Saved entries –
-.-.-

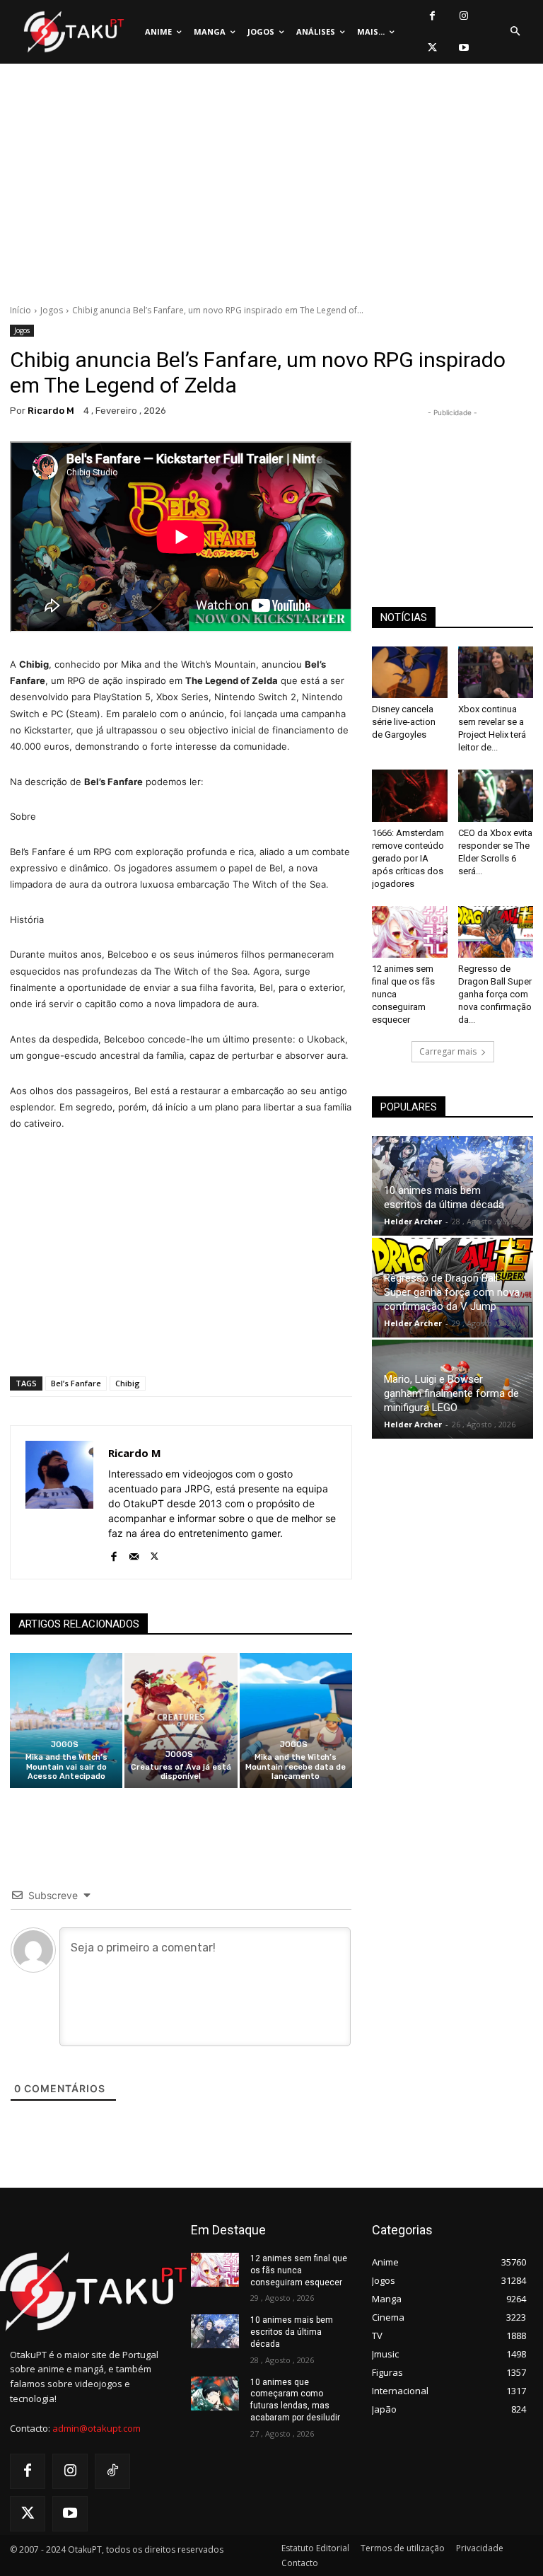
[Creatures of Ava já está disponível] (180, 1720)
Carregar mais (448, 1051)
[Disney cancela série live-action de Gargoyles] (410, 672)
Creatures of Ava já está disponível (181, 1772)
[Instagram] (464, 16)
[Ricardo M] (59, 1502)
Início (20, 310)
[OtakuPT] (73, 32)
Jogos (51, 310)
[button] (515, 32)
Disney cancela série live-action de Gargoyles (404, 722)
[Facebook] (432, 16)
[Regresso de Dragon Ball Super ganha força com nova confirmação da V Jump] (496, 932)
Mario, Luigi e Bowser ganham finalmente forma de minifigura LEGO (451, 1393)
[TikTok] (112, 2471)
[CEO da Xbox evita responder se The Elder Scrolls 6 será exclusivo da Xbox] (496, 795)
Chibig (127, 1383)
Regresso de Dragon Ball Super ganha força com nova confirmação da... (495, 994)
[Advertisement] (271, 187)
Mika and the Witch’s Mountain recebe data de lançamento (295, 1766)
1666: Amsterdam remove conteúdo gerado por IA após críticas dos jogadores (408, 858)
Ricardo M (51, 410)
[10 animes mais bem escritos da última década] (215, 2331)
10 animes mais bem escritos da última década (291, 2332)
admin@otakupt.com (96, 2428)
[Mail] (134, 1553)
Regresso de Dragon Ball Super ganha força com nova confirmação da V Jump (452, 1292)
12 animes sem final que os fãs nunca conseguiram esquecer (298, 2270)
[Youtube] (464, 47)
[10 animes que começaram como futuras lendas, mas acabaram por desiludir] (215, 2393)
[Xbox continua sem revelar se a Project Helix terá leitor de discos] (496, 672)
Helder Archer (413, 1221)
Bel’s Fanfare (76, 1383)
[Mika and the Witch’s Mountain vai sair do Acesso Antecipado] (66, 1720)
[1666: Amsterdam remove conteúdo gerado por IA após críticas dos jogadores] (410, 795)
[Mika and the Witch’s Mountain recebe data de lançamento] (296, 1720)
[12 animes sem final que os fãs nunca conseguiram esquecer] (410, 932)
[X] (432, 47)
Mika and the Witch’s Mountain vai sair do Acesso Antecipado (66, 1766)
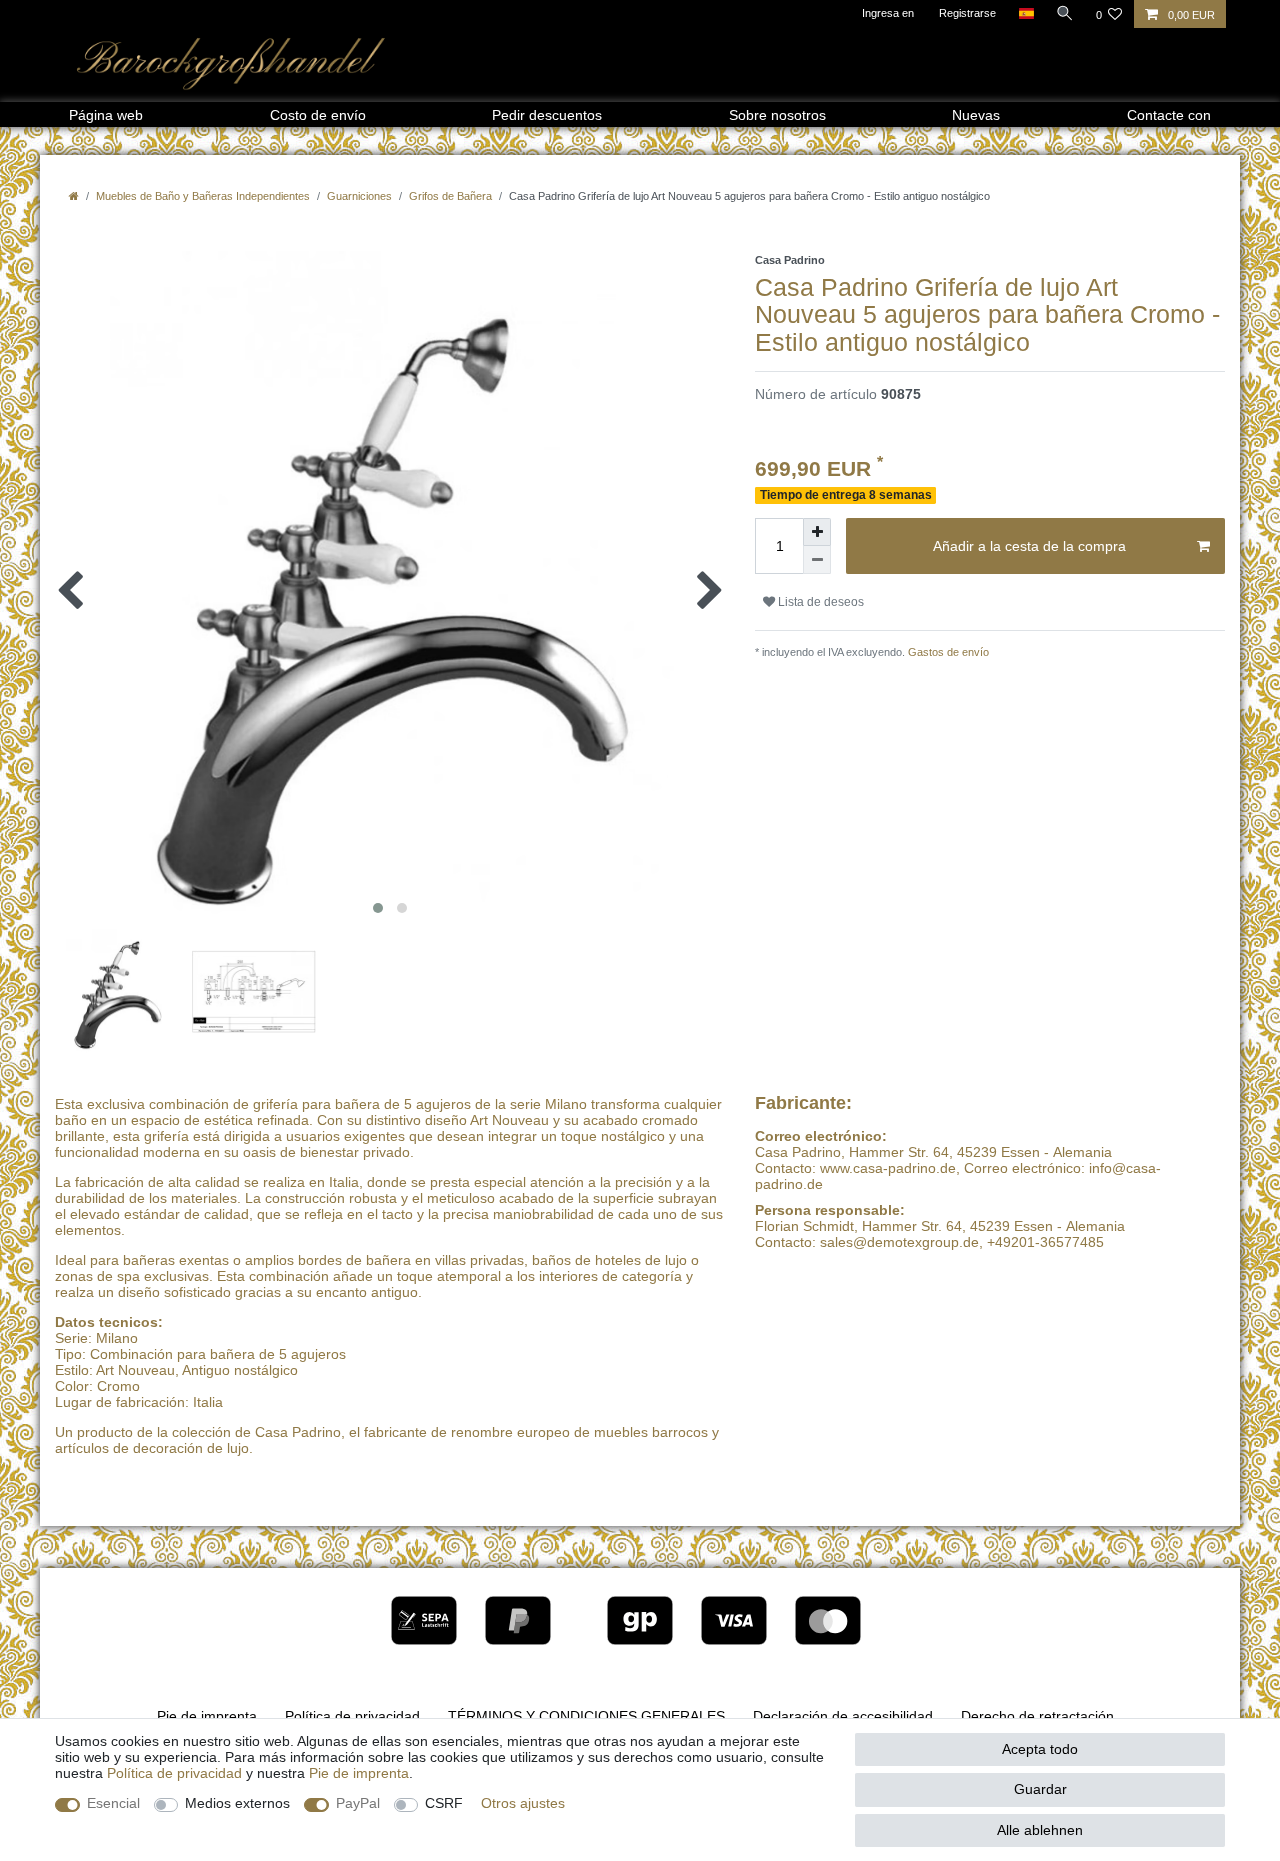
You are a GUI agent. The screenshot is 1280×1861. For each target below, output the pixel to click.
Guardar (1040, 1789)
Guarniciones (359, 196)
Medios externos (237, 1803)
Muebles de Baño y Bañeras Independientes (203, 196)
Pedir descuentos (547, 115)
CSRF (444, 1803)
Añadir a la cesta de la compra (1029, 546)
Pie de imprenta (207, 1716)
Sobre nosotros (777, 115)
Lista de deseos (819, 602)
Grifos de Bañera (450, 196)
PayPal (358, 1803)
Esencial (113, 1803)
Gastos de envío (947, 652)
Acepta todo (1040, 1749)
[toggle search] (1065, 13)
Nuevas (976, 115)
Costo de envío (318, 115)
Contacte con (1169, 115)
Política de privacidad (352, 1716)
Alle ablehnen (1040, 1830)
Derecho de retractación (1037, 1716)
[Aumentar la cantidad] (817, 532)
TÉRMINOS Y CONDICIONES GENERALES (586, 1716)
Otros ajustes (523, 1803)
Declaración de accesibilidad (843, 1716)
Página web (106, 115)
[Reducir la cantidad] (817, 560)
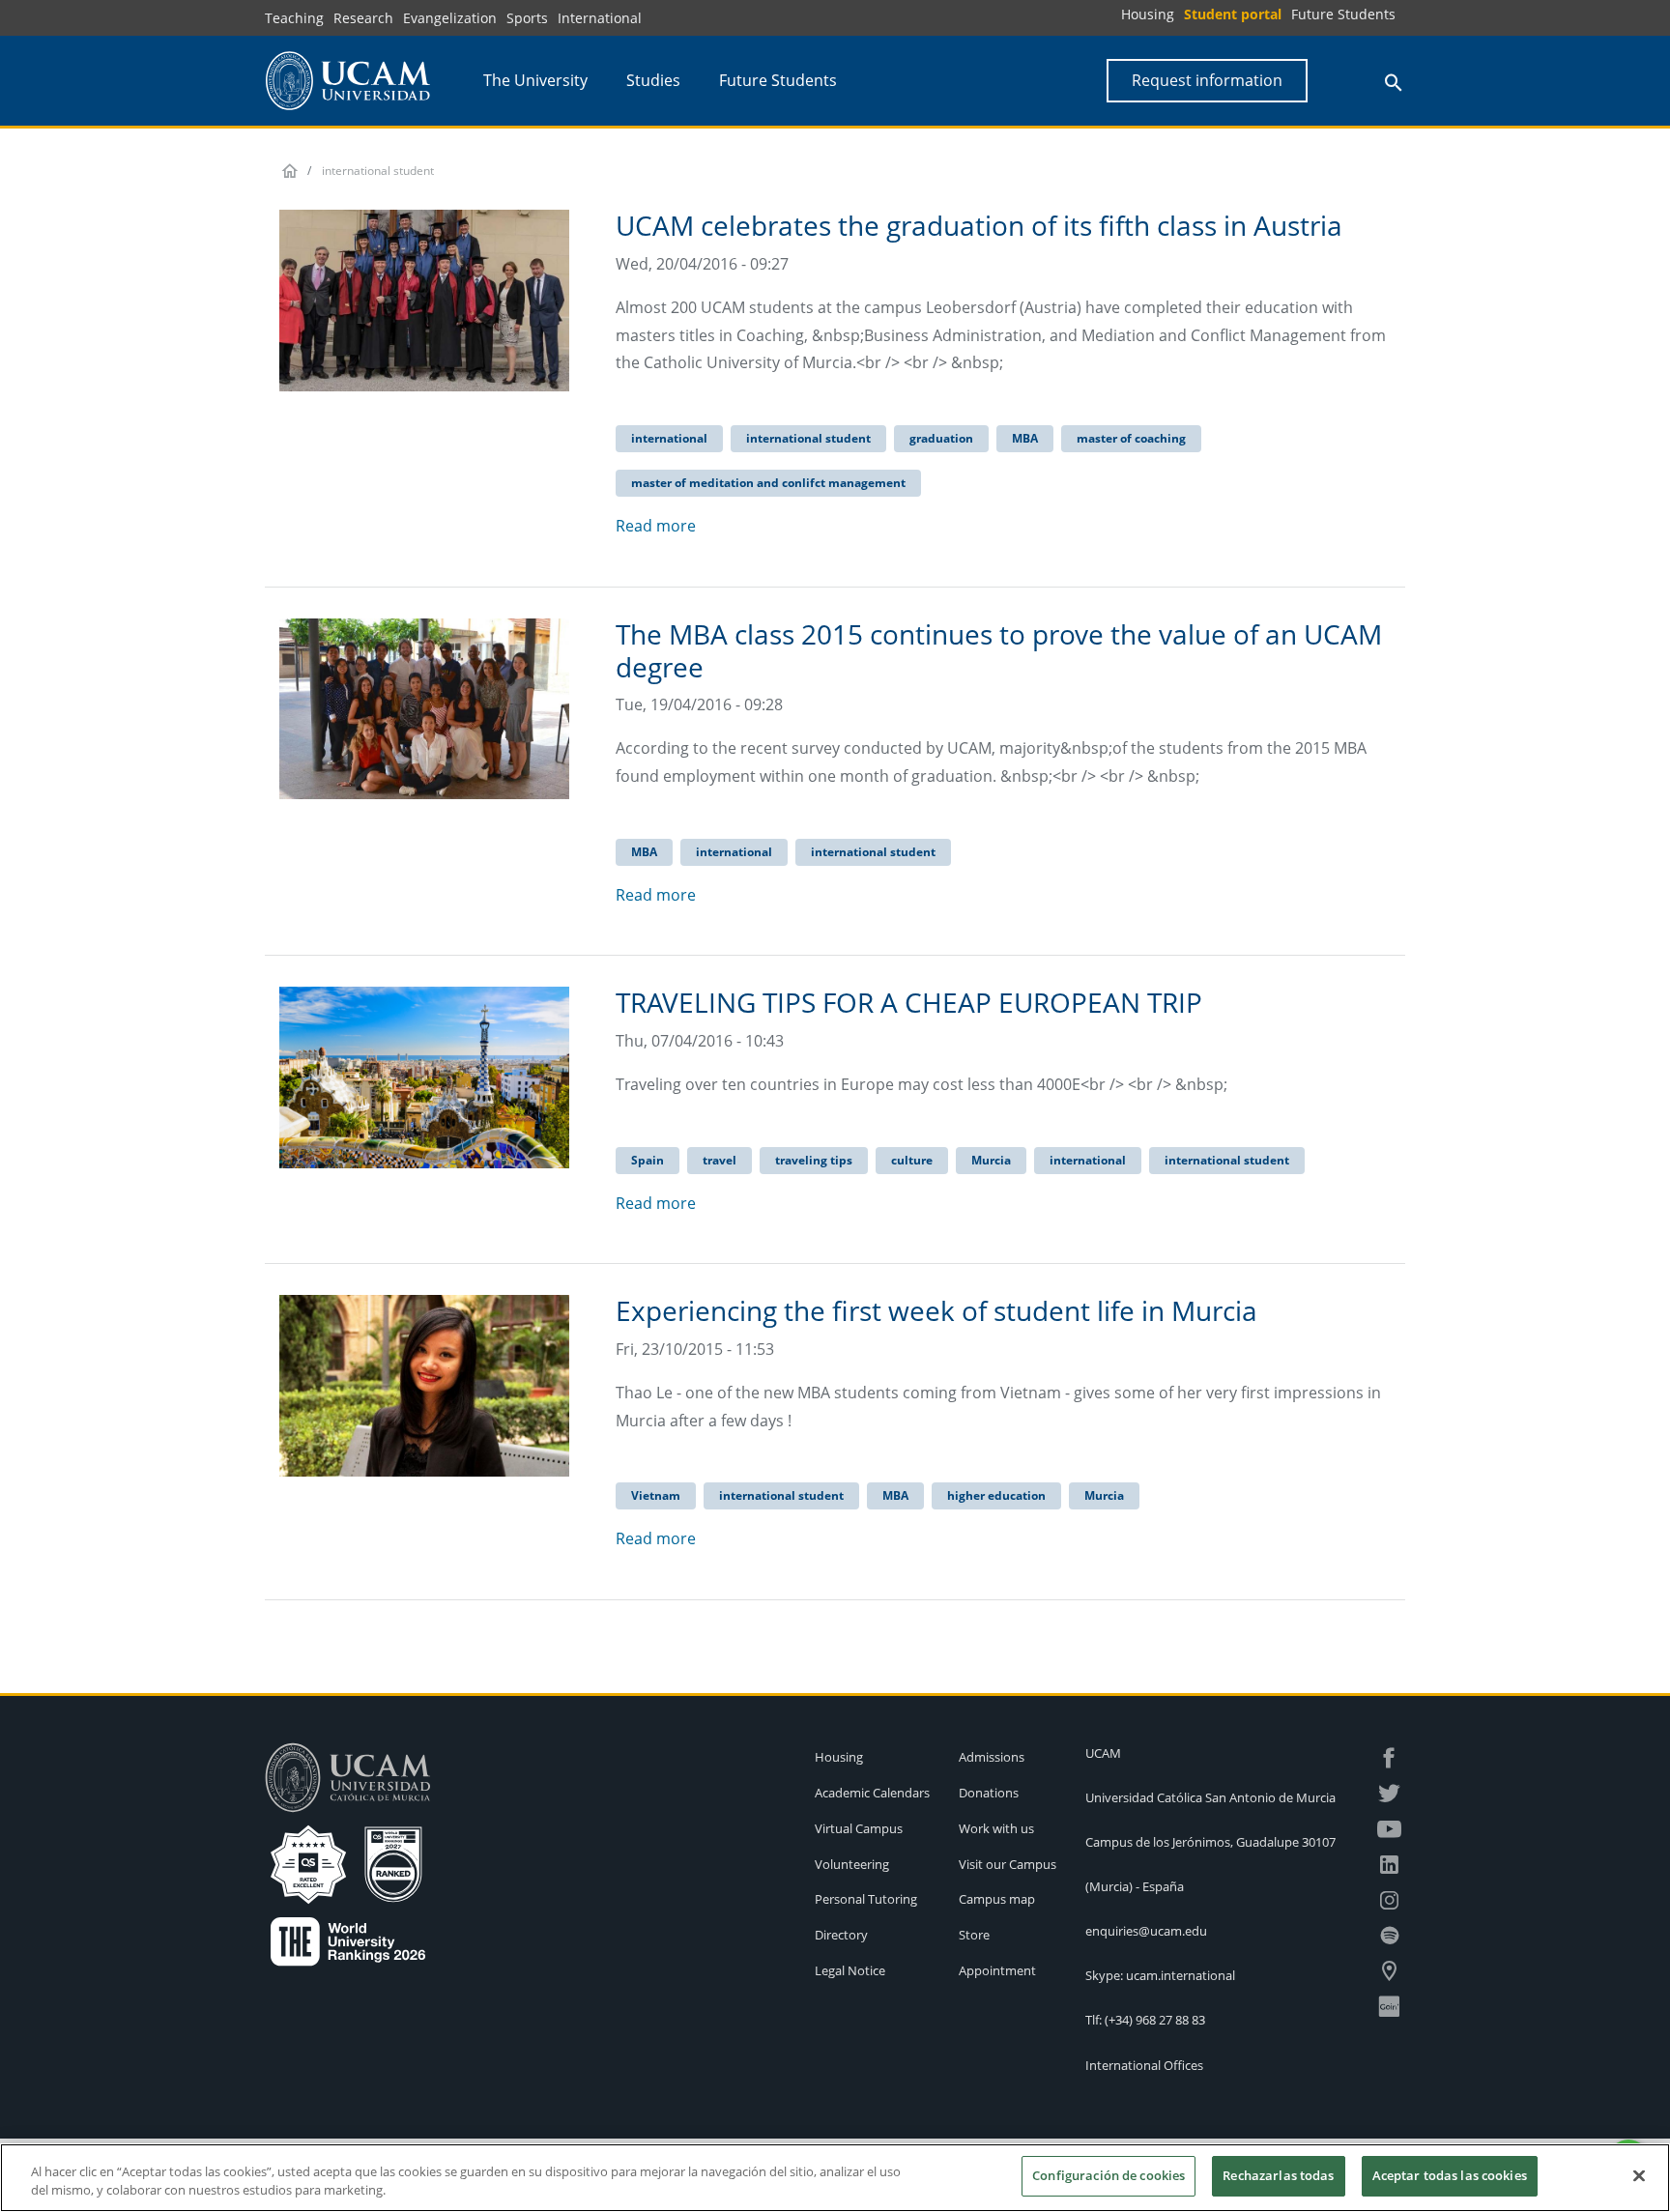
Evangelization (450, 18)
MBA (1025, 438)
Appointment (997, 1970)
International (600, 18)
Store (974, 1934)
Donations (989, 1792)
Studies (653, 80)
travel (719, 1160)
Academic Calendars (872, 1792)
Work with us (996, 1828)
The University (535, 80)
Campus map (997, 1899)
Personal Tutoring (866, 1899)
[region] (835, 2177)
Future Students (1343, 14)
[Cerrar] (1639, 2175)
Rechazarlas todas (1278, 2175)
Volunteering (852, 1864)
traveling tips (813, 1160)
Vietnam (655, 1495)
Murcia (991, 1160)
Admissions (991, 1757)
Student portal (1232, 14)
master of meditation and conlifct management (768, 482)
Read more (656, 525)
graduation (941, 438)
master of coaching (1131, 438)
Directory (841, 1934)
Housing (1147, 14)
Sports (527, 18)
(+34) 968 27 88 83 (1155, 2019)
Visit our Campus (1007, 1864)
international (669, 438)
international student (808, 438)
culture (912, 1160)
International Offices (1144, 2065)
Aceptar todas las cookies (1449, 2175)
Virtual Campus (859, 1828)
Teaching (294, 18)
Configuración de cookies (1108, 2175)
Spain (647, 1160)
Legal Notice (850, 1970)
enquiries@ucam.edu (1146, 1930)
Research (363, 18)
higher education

-.-.-

Problem details – The records above are to be restated word for word, excluding all pictures.

Response below –
[Creatures of Ava já está disponível] (180, 1720)
Carregar mais (448, 1051)
[Disney cancela série live-action de Gargoyles] (410, 672)
Creatures of Ava já está disponível (181, 1772)
[Instagram] (464, 16)
[Ricardo M] (59, 1502)
Início (20, 310)
[OtakuPT] (73, 32)
Jogos (51, 310)
[button] (515, 32)
Disney cancela série live-action de Gargoyles (404, 722)
[Facebook] (432, 16)
[Regresso de Dragon Ball Super ganha força com nova confirmação da V Jump] (496, 932)
Mario, Luigi e Bowser ganham finalmente forma de minifigura LEGO (451, 1393)
[TikTok] (112, 2471)
[CEO da Xbox evita responder se The Elder Scrolls 6 será exclusivo da Xbox] (496, 795)
Chibig (127, 1383)
Regresso de Dragon Ball Super ganha força com nova confirmação da... (495, 994)
[Advertisement] (271, 187)
Mika and the Witch’s Mountain recebe data de lançamento (295, 1766)
1666: Amsterdam remove conteúdo gerado por IA após críticas dos jogadores (408, 858)
Ricardo M (51, 410)
[10 animes mais bem escritos da última década] (215, 2331)
10 animes mais bem escritos da última década (291, 2332)
admin@otakupt.com (96, 2428)
[Mail] (134, 1553)
Regresso de Dragon Ball Super ganha força com nova confirmação da V Jump (452, 1292)
12 animes sem final que os fãs nunca conseguiram esquecer (298, 2270)
[Youtube] (464, 47)
[10 animes que começaram como futuras lendas, mas acabaram por desiludir] (215, 2393)
[Xbox continua sem revelar se a Project Helix terá leitor de discos] (496, 672)
Helder Archer (413, 1221)
Bel’s Fanfare (76, 1383)
[Mika and the Witch’s Mountain vai sair do Acesso Antecipado] (66, 1720)
[1666: Amsterdam remove conteúdo gerado por IA após críticas dos jogadores] (410, 795)
[Mika and the Witch’s Mountain recebe data de lançamento] (296, 1720)
[12 animes sem final que os fãs nunca conseguiram esquecer] (410, 932)
[X] (432, 47)
Mika and the Witch’s Mountain vai sair do Acesso Antecipado (66, 1766)
You are a GUI agent. The screenshot is 1280×1861. For each target below, output the pixel to click.
Guardar (1040, 1789)
Guarniciones (359, 196)
Medios externos (237, 1803)
Muebles de Baño y Bañeras Independientes (203, 196)
Pedir descuentos (547, 115)
CSRF (444, 1803)
Añadir a la cesta de la compra (1029, 546)
Pie de imprenta (207, 1716)
Sobre nosotros (777, 115)
Lista de deseos (819, 602)
Grifos de Bañera (450, 196)
PayPal (358, 1803)
Esencial (113, 1803)
Gastos de envío (947, 652)
Acepta todo (1040, 1749)
[toggle search] (1065, 13)
Nuevas (976, 115)
Costo de envío (318, 115)
Contacte con (1169, 115)
Política de privacidad (352, 1716)
Alle ablehnen (1040, 1830)
Derecho de retractación (1037, 1716)
[Aumentar la cantidad] (817, 532)
TÉRMINOS Y CONDICIONES GENERALES (586, 1716)
Otros ajustes (523, 1803)
Declaración de accesibilidad (843, 1716)
Página web (106, 115)
[Reducir la cantidad] (817, 560)
Evangelization (450, 18)
MBA (1025, 438)
Appointment (997, 1970)
International (600, 18)
Store (974, 1934)
Donations (989, 1792)
Studies (653, 80)
travel (719, 1160)
Academic Calendars (872, 1792)
Work with us (996, 1828)
The University (535, 80)
Campus map (997, 1899)
Personal Tutoring (866, 1899)
[region] (835, 2177)
Future Students (1343, 14)
[Cerrar] (1639, 2175)
Rechazarlas todas (1278, 2175)
Volunteering (852, 1864)
traveling tips (813, 1160)
Vietnam (655, 1495)
Murcia (991, 1160)
Admissions (991, 1757)
Student portal (1232, 14)
master of meditation and conlifct management (768, 482)
Read more (656, 525)
graduation (941, 438)
master of coaching (1131, 438)
Directory (841, 1934)
Housing (1147, 14)
Sports (527, 18)
(+34) 968 27 88 83 (1155, 2019)
Visit our Campus (1007, 1864)
international (669, 438)
international student (808, 438)
culture (912, 1160)
International Offices (1144, 2065)
Aceptar todas las cookies (1449, 2175)
Virtual Campus (859, 1828)
Teaching (294, 18)
Configuración de cookies (1108, 2175)
Spain (647, 1160)
Legal Notice (850, 1970)
enquiries@ucam.edu (1146, 1930)
Research (363, 18)
higher education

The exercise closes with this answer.